• **Цель задания**
Замените во всех записях «Screen dimensions» на «Display resolution» и перепишите их, больше ничего не меняя. Изображения в ответ не включайте.

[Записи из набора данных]
# # # # # # #

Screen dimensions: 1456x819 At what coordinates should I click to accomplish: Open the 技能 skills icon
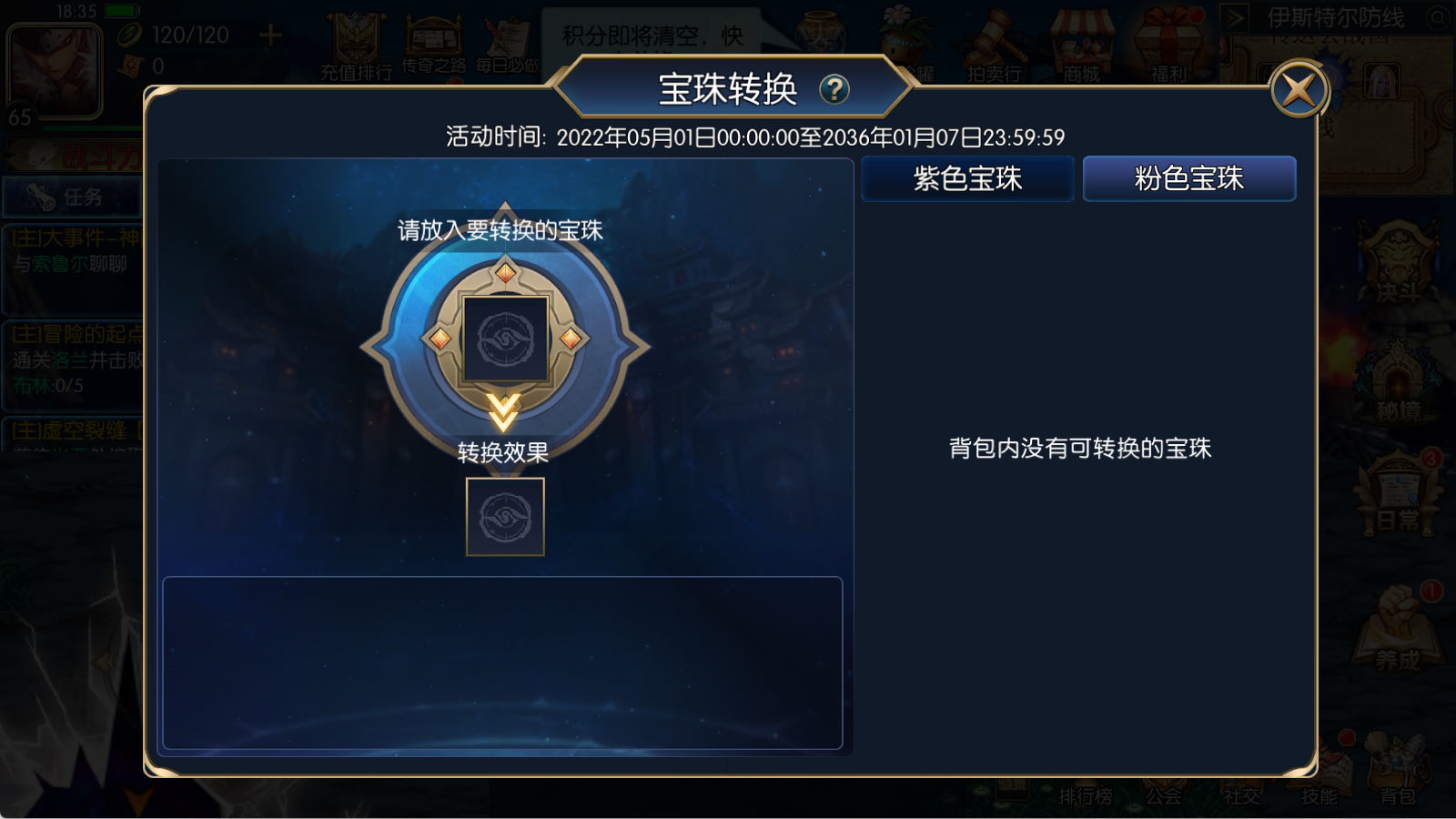(x=1320, y=772)
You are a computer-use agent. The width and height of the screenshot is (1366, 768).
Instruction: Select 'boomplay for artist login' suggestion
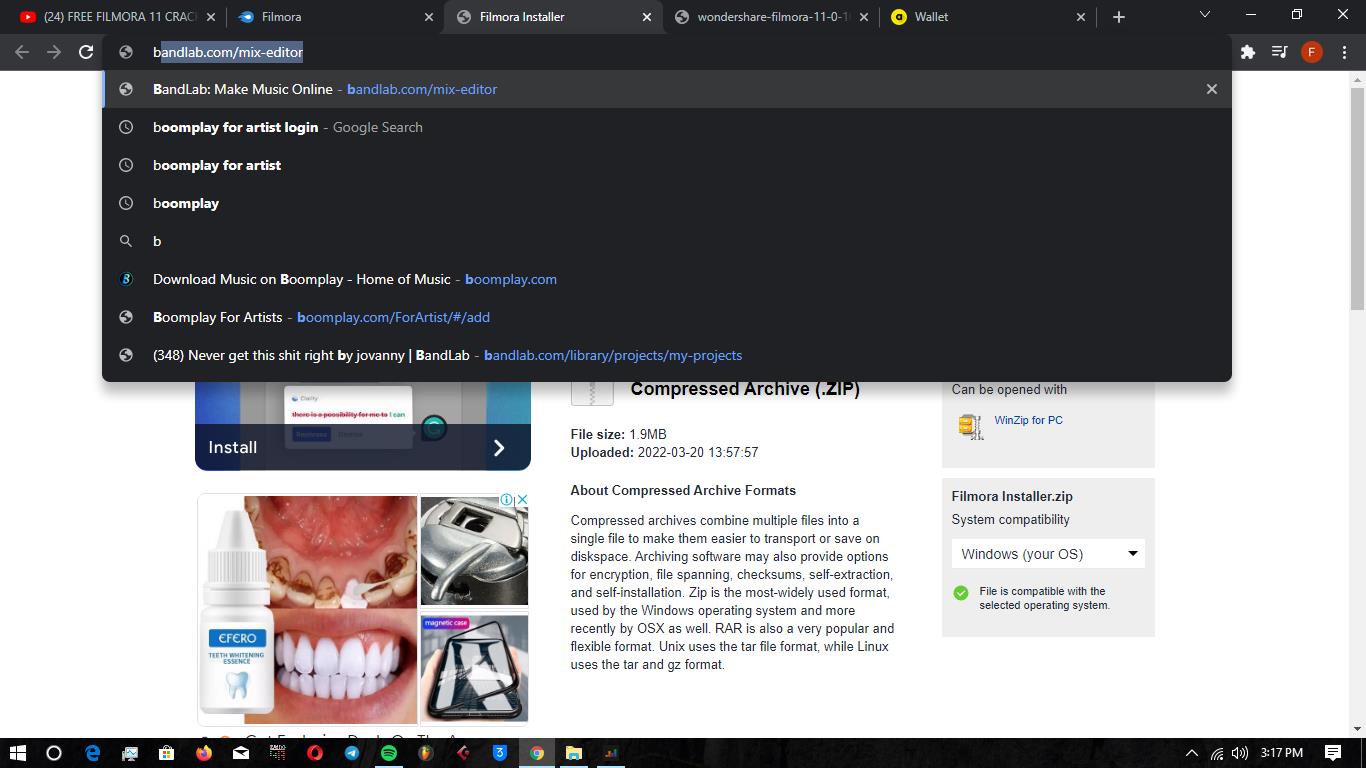click(x=236, y=127)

# # # # # # #

• **Ответ на задание**
Display resolution: 1456x819 At what coordinates should I click to accomplish: Open the 技能 skills icon
(x=1320, y=772)
You are a computer-use agent. The width and height of the screenshot is (1366, 768).
Instruction: Select 'boomplay for artist login' suggestion
click(x=236, y=127)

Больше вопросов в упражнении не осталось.